0

Error experienced, causing VM instability, on Warewolf 2.8.6.16

Wynand Vermaak 6 months ago in Server 0

Hello Team.

I'd like to bring an error to your attention and for your consideration. We are currently observing this error on Warewolf 2.8.6.16 and it is causing the VM that is hosting the microservice to become unstable.

Context:

On Monday 2024-07-01 we deployed code to our LeadsServices UAT environment. Because changes were made to the secure.config (workflow was set to public), we had to restart the service in order for the changes in the secure.config to take effect. The VM restart was performed at around 16:15. After the restart, Sai from DevOps observed, using PRTG monitoring, a couple of red flags.
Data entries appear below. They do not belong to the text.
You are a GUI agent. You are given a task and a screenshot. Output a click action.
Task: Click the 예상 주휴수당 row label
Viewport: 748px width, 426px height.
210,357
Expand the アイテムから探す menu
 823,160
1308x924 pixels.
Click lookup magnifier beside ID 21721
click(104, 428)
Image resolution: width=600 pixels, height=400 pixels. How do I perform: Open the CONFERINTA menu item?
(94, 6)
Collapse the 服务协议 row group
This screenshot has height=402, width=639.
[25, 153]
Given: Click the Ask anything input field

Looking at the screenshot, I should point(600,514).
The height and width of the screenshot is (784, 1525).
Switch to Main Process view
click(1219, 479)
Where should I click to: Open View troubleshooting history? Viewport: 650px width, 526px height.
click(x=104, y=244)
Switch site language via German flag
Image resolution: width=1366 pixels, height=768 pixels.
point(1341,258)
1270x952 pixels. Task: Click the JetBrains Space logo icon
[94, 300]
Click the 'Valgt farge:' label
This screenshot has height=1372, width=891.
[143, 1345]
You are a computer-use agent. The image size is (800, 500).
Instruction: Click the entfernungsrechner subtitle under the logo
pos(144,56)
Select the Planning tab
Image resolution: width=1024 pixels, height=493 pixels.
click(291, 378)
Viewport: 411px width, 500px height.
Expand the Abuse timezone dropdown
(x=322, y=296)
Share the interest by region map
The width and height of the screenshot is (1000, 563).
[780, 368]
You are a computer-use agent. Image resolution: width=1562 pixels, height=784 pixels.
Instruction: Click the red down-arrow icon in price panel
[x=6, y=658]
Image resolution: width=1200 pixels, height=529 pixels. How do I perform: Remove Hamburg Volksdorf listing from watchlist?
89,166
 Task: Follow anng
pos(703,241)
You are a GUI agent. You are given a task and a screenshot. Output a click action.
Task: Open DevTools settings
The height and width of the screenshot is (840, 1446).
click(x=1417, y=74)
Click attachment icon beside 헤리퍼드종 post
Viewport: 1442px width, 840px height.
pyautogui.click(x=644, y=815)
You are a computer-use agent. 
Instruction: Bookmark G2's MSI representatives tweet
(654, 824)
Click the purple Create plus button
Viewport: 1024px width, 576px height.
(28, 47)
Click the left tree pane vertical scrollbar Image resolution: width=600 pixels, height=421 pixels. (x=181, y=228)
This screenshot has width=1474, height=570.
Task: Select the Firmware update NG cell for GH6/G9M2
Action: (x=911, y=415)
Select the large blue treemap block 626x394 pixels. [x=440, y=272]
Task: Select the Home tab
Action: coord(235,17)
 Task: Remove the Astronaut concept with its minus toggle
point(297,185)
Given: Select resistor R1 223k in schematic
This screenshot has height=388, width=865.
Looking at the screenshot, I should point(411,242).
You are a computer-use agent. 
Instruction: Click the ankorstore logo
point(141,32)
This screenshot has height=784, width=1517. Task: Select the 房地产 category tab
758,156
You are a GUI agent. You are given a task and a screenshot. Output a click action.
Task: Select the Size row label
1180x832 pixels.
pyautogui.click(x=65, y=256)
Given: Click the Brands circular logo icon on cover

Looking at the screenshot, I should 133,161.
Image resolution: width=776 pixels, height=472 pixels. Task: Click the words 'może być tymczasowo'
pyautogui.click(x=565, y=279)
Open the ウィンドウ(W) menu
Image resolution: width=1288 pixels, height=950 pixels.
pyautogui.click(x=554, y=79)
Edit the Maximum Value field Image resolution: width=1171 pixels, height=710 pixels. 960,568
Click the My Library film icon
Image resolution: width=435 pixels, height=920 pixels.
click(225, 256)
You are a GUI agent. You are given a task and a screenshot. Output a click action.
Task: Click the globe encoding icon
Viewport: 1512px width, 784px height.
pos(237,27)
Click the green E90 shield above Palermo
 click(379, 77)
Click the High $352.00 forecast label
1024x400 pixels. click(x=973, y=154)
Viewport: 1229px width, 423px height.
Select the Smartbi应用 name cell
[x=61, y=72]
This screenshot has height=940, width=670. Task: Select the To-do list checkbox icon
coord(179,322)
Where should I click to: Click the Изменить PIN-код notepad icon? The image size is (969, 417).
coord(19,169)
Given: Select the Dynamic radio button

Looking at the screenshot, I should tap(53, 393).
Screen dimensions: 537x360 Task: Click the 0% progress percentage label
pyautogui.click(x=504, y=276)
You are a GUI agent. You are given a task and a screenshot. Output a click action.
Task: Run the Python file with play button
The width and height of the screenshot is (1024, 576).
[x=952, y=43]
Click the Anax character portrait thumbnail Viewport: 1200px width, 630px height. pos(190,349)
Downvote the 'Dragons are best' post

One of them was the number of concurrent Warewolf connections. 

Image 1143

Now because this is a relatively new MicroService, and UAT environment, there wasn't any processes running in the background. I'm attaching the warewolf log to support this and for your review and consideration. The red flags only disappeared after 15mins - even tho there were no transactions / workflows processing on the microservice. wareWolf-Server-Leads-UAT.zip

However, what we have found is that when we restart a Production VM, one that is busy with a lot of workflows executing at the same time, these red flags take much longer to disappear. We also observed that workflows or APIs would take much longer to execute during this time. For example a Post Tool that calls an API that normally takes around 3 seconds would take much much longer - often to the point of timing out. And when this happens, Architecture and DevOps decides to switch off the VM as a precautionary measure - which means we are sitting without a service in Production.


If we consider the time we observed the red flags in PRTG, and we look at the corresponding time in the Warewolf Server logs - it appears that the following error may be the culprit:


[Header]
2024-07-01 16:15:02,101 ERROR - [Warewolf Error] - Dev2.ServerLifecycleManager
System.Runtime.InteropServices.COMException (0x8007045B): A system shutdown is in progress. (Exception from HRESULT: 0x8007045B)
at System.Runtime.InteropServices.Marshal.ThrowExceptionForHRInternal(Int32 errorCode, IntPtr errorInfo)
at System.Management.ManagementScope.InitializeGuts(Object o)
at System.Management.ManagementScope.Initialize()
at System.Management.ManagementObjectSearcher.Initialize()
at System.Management.ManagementObjectSearcher.Get()
at Dev2.ServerLifecycleManager.GetNumberOfCores()
at Dev2.ServerLifecycleManager.TrackUsage(UsageType usageType, IExecutionLogPublisher logger)
at Dev2.ServerLifecycleManager.CleanupServer()
[Footer]


Please feel free to reach out should you need more information. Let's understand and solve together.


Regards,


Wynand

execution server